Studies suggest that social isolation could also foster the development of atherosclerosis, the process responsible for the formation of plaque on the artery walls. Studies conducted in the 50s on animals at the Philadelphia zoo showed that isolation of birds and mammals was associated with a ten-fold increase of atherosclerotic lesions in these animals. In humans, a study showed that some markers of a diminished social network (widowhood, celibacy) were associated with an increase of the degree of coronary artery calcification, a marker of atherosclerosis. It was also observed that low social support, combined with a tendency toward anger, greatly accelerates the progression of atherosclerosis plaques, which could contribute to a higher risk of cardiovascular events observed in people exhibiting hostile behaviour.
When we discuss the prevention of heart disease, what generally comes to mind is the importance of quitting smoking, adopting a healthy diet high in plant-based foods, exercising regularly, and maintaining a healthy body weight. These lifestyle changes are of course crucial, but the disastrous impact of inadequate social relationships on the risk of developing and dying from these diseases is a reminder that we cannot overlook the importance of psychosocial factors in any strategy intended to reduce their incidence. Especially since several current trends such as the aging of the population, high divorce rates, and the increasing number of people living alone (in Quebec, 1 out of 3 households were one person in 2011) can exacerbate social isolation and the feeling of solitude.
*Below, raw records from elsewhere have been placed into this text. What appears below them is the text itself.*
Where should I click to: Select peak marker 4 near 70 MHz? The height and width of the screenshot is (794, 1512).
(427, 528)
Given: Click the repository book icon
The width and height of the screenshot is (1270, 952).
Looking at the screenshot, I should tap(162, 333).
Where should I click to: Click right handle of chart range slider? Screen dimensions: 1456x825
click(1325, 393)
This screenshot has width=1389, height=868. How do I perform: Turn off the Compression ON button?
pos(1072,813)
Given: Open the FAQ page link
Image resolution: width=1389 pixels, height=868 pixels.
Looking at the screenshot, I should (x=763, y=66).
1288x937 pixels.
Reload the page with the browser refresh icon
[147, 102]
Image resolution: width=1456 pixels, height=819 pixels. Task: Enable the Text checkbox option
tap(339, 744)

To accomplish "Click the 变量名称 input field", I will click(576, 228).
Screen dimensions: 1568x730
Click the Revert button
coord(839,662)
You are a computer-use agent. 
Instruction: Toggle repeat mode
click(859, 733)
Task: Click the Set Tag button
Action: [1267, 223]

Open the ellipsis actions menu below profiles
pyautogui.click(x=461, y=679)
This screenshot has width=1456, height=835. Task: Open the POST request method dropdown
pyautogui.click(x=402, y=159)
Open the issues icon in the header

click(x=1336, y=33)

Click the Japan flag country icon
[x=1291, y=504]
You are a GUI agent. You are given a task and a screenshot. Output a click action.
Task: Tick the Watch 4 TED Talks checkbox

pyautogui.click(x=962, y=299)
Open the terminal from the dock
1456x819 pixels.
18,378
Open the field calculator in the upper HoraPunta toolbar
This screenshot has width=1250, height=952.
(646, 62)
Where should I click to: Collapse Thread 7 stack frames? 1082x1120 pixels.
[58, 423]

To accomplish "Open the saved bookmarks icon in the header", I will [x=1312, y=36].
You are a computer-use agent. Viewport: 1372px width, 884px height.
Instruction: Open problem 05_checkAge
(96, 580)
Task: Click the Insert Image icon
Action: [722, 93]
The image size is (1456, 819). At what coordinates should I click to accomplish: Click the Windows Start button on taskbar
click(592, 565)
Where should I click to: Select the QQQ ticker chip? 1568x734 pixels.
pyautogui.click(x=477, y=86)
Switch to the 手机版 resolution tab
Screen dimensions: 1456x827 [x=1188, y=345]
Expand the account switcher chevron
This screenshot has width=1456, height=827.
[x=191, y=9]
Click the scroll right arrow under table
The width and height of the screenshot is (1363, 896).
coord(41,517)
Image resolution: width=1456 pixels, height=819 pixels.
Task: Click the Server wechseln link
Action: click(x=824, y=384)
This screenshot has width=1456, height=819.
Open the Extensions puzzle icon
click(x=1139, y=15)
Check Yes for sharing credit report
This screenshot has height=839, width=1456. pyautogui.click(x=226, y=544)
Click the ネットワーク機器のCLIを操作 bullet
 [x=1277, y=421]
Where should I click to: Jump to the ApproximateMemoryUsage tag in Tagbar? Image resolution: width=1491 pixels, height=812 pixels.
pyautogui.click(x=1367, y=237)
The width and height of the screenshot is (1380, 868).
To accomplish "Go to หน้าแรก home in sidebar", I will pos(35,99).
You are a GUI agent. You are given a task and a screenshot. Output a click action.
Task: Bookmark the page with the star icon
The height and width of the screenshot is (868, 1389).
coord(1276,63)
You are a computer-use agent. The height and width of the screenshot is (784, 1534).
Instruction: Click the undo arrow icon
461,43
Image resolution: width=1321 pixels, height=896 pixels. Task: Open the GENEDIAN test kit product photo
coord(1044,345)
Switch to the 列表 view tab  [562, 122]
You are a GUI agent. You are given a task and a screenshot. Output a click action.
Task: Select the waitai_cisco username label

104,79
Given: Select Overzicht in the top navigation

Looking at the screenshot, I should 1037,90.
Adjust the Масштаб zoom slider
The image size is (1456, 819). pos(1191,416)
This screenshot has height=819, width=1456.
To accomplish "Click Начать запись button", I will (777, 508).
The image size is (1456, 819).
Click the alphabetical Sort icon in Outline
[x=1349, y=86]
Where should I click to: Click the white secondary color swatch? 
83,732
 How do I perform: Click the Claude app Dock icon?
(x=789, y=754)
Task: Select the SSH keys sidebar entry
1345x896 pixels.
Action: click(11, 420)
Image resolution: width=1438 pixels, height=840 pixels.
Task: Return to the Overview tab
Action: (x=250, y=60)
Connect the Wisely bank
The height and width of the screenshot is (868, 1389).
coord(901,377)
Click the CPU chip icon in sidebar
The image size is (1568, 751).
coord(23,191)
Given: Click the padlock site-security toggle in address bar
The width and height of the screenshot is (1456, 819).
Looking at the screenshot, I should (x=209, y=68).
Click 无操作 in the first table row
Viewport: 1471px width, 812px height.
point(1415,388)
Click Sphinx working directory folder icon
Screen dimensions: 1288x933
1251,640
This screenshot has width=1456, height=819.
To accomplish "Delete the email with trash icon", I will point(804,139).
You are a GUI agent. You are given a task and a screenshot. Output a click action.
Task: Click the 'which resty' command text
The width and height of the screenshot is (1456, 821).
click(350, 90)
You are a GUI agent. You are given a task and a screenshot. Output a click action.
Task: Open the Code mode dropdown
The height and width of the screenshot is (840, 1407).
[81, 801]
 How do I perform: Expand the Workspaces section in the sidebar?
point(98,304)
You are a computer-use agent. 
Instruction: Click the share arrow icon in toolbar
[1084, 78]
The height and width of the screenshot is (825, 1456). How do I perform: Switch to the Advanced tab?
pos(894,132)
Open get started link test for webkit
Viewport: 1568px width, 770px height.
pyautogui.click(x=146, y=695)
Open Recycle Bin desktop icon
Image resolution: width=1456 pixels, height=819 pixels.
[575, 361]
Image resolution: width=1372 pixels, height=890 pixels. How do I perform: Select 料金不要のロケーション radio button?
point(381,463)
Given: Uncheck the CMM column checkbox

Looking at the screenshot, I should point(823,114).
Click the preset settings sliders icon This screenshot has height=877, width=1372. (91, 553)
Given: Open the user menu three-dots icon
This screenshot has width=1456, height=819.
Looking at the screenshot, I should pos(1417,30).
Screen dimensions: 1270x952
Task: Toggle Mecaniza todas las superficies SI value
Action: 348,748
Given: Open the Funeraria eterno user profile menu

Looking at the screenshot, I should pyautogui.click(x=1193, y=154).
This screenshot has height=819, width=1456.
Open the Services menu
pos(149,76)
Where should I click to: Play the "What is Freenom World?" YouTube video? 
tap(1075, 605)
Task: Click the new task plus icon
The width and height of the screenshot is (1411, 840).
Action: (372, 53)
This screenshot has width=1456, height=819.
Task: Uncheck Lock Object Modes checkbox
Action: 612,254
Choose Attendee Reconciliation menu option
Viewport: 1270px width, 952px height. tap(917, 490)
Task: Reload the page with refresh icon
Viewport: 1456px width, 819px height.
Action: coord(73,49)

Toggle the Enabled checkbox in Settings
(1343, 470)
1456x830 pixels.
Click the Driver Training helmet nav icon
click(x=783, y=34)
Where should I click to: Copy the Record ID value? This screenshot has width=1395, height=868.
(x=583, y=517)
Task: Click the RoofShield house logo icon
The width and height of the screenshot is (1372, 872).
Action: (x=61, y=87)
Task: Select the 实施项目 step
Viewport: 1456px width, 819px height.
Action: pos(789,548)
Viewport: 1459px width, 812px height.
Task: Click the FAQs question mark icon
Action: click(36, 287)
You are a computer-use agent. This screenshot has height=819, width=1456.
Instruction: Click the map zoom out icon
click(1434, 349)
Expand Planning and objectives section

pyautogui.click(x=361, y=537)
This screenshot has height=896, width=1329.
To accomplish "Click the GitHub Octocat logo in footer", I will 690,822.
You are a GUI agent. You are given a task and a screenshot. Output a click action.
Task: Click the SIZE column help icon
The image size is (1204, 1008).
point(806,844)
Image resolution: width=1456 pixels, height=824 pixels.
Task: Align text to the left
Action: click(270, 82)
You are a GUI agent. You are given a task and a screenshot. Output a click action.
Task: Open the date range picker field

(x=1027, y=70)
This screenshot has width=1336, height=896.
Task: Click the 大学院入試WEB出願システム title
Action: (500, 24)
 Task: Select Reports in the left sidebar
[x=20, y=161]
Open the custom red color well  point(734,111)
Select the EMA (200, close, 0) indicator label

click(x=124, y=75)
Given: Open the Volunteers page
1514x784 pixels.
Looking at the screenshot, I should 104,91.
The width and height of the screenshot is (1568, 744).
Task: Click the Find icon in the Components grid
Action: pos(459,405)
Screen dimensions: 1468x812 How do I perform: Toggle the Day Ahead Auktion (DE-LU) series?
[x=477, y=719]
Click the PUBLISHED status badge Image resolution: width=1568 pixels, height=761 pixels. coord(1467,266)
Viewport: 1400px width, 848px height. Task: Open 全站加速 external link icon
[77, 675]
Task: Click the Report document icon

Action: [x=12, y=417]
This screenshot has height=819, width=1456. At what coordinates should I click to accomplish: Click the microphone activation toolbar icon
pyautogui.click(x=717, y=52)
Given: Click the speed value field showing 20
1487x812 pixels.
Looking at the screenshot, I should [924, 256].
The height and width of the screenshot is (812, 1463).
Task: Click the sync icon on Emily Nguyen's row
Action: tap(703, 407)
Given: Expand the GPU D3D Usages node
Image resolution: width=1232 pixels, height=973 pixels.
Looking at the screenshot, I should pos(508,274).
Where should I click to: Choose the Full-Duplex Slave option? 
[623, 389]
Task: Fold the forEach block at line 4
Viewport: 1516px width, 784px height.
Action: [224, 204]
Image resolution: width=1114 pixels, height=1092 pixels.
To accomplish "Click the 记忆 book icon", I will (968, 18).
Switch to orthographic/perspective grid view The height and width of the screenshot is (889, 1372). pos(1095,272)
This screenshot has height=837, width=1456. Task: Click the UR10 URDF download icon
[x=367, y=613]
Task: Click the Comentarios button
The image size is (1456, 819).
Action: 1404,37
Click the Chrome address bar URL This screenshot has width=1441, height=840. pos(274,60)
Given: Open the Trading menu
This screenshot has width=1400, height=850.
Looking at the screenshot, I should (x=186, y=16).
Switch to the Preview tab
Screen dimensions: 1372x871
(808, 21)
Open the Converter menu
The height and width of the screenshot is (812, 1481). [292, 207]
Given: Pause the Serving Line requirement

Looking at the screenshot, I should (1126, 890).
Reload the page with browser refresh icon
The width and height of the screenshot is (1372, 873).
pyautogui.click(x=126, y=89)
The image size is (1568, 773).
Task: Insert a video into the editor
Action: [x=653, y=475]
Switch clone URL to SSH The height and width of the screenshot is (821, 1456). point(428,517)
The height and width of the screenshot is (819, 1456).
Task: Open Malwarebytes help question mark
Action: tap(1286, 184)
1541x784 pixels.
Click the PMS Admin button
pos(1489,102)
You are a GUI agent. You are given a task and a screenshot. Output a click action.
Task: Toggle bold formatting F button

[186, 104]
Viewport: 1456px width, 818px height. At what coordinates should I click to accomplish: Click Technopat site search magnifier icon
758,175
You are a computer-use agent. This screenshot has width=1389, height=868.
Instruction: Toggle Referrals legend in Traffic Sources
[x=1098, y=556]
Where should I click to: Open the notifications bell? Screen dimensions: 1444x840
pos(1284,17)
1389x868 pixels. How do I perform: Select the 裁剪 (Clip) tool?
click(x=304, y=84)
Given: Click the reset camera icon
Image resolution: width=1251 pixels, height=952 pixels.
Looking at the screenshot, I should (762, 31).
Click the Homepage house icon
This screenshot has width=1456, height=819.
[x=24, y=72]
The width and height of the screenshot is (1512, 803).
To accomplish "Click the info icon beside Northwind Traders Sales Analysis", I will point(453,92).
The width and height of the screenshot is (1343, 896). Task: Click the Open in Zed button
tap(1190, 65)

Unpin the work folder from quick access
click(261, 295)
The impending mass retirement of baby-boomers is another factor to consider, since several new retirees see their health rapidly decline following their departure from the workplace. However, studies show that this risk can be considerably reduced by replacing the loss of work relationships by joining other groups (sports, cultural, political or other). Several people turn to social media, in particular Facebook, to maintain a network of contacts, and a recent study suggests that this “virtual” social life can provide the same benefits as a “real” social life in terms of reducing the risk of premature death. Whatever shape it takes, it is certain that a dynamic, diversified social network is a major asset to living longer in good health and should be a basic element of life hygiene. Indeed, in all the regions of the world recognized for the longevity of their inhabitants (Blue Zones), establishing a close-knit social fabric is part of the “secret” to a long life, on par with a healthy diet, regular physical activity, moderate alcohol consumption, and stress management.